In October 2016, Bergamasco was selected in Italy's 22-man squad for their 2017 Rugby League World Cup qualifying campaign. He played at in two matches, kicking 7 goals for Italy against Serbia.

In March 2017, Bergamasco joined the Saluzzo Roosters during their inaugural season in the French National Division 2 competition.

In June 2017, Bergamasco represented Italy in their matches against Lebanon and Spain, kicking 13 goals against the latter. Bergamasco kicked 4 goals in Italy's pre-World Cup match against Malta in October.

== Personal life ==
Bergamasco is the son of Arturo and the younger brother of Mauro Bergamasco, both Italian internationals.

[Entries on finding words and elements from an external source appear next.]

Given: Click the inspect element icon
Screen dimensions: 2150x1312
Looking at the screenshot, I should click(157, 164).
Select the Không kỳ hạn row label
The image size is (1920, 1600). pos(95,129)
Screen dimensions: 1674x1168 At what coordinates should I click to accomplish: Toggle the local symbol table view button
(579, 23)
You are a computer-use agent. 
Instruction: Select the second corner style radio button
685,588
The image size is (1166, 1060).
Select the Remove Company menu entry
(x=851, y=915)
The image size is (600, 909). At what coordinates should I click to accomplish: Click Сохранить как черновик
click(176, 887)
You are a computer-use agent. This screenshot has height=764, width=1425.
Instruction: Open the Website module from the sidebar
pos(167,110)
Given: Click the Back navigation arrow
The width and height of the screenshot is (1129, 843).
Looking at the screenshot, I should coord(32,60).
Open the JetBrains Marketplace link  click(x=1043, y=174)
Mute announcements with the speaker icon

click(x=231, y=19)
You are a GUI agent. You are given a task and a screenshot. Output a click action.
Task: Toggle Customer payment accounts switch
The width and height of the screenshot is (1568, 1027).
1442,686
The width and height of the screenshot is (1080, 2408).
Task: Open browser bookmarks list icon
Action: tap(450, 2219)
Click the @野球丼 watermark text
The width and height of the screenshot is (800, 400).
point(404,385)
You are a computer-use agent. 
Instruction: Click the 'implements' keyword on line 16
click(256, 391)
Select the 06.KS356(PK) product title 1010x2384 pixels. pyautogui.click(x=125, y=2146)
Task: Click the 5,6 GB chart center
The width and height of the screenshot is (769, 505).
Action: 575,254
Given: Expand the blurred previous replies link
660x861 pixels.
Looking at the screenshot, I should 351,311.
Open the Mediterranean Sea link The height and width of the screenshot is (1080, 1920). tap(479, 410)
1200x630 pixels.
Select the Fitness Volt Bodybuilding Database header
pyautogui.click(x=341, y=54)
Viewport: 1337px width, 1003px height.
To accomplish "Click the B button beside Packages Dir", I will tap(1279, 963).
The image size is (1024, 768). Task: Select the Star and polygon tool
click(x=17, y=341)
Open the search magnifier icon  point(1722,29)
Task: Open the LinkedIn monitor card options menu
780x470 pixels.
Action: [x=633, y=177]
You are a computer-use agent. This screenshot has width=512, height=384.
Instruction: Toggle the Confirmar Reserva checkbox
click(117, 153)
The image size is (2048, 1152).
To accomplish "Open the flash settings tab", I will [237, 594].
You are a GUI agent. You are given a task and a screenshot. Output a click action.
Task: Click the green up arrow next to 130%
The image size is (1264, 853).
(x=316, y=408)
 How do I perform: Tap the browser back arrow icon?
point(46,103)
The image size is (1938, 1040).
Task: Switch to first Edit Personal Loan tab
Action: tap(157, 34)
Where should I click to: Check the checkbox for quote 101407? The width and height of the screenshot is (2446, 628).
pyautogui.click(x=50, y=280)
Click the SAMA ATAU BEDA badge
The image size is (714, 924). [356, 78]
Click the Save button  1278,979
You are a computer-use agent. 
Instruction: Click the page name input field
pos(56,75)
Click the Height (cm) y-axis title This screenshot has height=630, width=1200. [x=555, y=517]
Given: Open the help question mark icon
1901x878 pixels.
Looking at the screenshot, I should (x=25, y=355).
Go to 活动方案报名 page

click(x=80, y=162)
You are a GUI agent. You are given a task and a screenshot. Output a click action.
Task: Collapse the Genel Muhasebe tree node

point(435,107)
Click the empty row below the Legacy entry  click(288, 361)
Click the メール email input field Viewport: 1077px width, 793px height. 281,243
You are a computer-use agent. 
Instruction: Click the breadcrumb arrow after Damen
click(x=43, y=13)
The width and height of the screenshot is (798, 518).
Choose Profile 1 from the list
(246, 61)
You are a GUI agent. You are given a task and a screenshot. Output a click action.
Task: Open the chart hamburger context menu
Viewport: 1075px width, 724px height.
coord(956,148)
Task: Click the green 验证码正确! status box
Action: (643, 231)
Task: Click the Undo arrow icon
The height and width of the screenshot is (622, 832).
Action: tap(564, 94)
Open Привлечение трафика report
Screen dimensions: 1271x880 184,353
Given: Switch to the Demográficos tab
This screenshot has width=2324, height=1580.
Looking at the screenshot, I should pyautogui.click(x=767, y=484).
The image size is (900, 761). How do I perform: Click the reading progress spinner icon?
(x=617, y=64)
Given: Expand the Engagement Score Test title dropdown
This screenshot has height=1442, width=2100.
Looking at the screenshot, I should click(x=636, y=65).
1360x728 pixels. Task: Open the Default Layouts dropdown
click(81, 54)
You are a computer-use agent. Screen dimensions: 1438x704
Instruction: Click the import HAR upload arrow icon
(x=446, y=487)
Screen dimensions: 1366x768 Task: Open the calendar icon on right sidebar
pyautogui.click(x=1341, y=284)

Bergamasco appeared on the cover and in the 2004 edition of Dieux du Stade, a calendar in which French rugby players pose nude. In 2007 he and his brother featured on the cover of the Italian version of the EA Sports game Rugby 08.

Bergamasco is a vegan since 2013. In 2017 he posed nude for one of PETA's ad campaigns advocating for the vegan lifestyle.

He was married to French Iranian journalist Ati Safavi. She became a vegan before him, inspiring him. They both appeared as testimonials for the Italian animal rights organization Lega Anti Vivisezione (LAV). They divorced in 2026.